### Recorded information
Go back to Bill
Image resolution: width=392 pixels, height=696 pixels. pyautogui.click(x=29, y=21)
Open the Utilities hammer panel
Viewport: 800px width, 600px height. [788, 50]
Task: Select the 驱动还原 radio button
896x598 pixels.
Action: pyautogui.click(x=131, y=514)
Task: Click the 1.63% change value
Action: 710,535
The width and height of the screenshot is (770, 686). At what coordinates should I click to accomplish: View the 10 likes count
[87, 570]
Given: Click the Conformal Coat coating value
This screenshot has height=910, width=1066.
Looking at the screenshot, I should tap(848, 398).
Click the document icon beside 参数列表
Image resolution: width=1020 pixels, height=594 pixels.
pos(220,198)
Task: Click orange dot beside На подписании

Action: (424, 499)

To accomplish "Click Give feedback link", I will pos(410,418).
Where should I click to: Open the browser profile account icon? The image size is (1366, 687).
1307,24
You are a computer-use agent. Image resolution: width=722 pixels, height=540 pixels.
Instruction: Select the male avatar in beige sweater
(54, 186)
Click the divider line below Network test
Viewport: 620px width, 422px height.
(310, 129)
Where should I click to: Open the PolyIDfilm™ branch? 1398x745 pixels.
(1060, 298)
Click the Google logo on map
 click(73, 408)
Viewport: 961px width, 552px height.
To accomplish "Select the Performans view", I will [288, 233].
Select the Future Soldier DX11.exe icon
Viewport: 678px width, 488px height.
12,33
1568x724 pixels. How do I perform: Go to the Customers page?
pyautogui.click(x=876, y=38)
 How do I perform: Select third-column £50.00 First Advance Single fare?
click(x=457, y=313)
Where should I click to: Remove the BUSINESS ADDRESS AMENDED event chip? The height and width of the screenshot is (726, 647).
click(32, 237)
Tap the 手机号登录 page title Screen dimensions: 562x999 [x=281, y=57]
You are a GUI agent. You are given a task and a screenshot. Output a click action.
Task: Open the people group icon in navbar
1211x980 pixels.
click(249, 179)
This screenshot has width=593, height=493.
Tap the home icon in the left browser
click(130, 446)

### What is required
Place each line of the records, from the one containing "Tap the 手机号登录" through the end, in a Markdown table with the columns No. and Entry, numbering the rows and omitting any blank lines.

### Solution
| No. | Entry |
|---|---|
| 1 | Tap the 手机号登录 page title Screen dimensions: 562x999 [x=281, y=57] |
| 2 | You are a GUI agent. You are given a task and a screenshot. Output a click action. |
| 3 | Task: Open the people group icon in navbar |
| 4 | 1211x980 pixels. |
| 5 | click(249, 179) |
| 6 | This screenshot has width=593, height=493. |
| 7 | Tap the home icon in the left browser |
| 8 | click(130, 446) |